In 2015 Cameroon had the largest economy of the six member states, with a GDP of $29.2bn, while the CAR had the smallest, at $1.5bn. The region’s level of economic development is roughly in line with that of the continent as a whole; average gross national income (GNI) per capita in the bloc stood at $1600 in 2015, compared to the sub-Saharan average of $1628. If the bloc were a single country, it would rank as a lower-middle-income state, according to the World Bank. However, these figures mask major disparities among member states, which range from some of the least developed to some of the most developed nations on the continent. GNI per capita in its richest state, Gabon, ran at around 26 times the value of per capita income in its poorest member, the CAR, in 2015, at $9210 and $320, respectively.

Development indicators vary substantially from one member state to another, in line with the disparities in wealth. For example, life expectancy at birth ranges from 51 years in the CAR to 64 years in Gabon. Despite the comparatively wealthy status of Gabon and Equatorial Guinea, around 70% of CEMAC residents live on less than a dollar a day, and 30% lack sufficient food.

Limited Growth

Low levels of economic development in some member states are linked in part to the fact that GDP per capita growth – in purchasing power parity (PPP) terms – has been slow in recent decades when compared to other African frontier markets. The bloc as a whole has remained heavily reliant on hydrocarbons production and is strongly affected by international energy price fluctuations. Indeed, per capita income in PPP terms, adjusted for inflation, has been more or less flat in all member states other than Equatorial Guinea since 1990.

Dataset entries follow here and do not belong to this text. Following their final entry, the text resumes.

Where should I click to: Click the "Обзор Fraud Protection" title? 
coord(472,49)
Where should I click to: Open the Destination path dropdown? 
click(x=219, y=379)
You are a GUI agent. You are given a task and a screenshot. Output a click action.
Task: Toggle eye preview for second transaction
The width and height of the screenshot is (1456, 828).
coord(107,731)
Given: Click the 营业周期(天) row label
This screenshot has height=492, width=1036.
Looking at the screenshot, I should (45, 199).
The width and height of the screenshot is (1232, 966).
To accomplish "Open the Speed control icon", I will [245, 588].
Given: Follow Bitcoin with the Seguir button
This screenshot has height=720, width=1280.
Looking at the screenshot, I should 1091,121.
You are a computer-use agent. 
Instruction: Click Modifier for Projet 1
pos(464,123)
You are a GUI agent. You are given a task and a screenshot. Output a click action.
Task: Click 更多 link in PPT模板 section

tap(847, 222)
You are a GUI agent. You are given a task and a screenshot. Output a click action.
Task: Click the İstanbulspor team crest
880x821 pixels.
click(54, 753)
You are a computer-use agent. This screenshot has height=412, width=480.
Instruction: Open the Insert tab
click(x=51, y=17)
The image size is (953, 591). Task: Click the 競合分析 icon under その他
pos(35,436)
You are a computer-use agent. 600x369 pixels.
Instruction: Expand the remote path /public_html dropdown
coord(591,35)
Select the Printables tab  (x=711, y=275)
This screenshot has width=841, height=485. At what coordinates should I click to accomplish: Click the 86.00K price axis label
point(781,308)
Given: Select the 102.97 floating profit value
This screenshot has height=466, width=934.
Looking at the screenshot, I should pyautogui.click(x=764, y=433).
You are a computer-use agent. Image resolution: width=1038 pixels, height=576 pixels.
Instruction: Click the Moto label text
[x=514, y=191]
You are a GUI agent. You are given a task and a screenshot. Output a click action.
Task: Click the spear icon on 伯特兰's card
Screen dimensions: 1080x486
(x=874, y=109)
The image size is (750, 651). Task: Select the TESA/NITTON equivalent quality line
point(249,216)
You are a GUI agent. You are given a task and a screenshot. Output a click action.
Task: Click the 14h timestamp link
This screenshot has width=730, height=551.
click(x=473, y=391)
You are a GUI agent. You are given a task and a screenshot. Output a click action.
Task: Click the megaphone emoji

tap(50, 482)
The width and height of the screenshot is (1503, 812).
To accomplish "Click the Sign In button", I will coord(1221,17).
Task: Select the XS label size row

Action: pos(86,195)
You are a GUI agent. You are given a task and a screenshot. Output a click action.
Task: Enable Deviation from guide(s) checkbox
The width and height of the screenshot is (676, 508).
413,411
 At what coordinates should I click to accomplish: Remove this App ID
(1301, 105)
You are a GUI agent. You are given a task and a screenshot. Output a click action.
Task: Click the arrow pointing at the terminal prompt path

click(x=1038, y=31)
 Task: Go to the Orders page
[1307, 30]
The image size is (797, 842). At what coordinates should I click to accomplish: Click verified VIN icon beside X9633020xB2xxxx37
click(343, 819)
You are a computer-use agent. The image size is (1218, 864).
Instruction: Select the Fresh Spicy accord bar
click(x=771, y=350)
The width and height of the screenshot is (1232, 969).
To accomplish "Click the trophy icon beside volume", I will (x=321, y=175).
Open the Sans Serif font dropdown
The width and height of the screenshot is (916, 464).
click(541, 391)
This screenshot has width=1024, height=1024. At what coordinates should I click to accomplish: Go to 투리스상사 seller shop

Some of the reasons for this slow growth include a comparatively difficult business environment in member counties. Gabon was the top performer of the six CEMAC member states in the World Bank’s 2017 “Doing Business” report, with a ranking of 164 out of 190 countries on the ease of doing business index, while the worst performing member, the CAR, came in at 185th. Many of the countries in the zone are also currently facing economic headwinds as a result of the sharp fall in global energy prices that began in mid-2014 and accelerated in 2015. As regional oil exports fall by 32% in value terms, regional growth slowed to an estimated 1.6% at constant prices in 2015, down from 4.9% the year before. Oil GDP shrank by 0.4%, while non-oil GDP grew by 2.6%. In dollar terms, the bloc’s combined GDP in 2015 fell by almost 23% . At the same time, the region’s overall combined fiscal deficit grew to 6% of GDP in 2015, and its current account deficit grew by 9%, while currency reserves fell by 41% between the end of 2014 and March 2016, to approximately 3.9 months of import cover.

Integration Efforts

Attempts to integrate the economies of the bloc and boost levels of regional trade have also struggled to get off the ground. While CEMAC was established with the intention of allowing the free movement of goods, people and capital, only the last of these goals is currently fully in place. Customs duties between member states remain for many major goods, though there have been some recent successes in bringing them down, and visa-free travel within the zone is currently only possible between Cameroon and Chad. As a result, trade within the bloc is only around 3% of the total combined value of trade by member states, constraining the development of regional synergies and consequently slowing growth.

However, the regional authorities appear to be taking some steps towards fostering greater integration. For example, in late 2015 the bloc presented a new regional economic convergence framework, based on factors such as a shared fiscal rules and a common public deficit ceiling, to enter into force in 2017.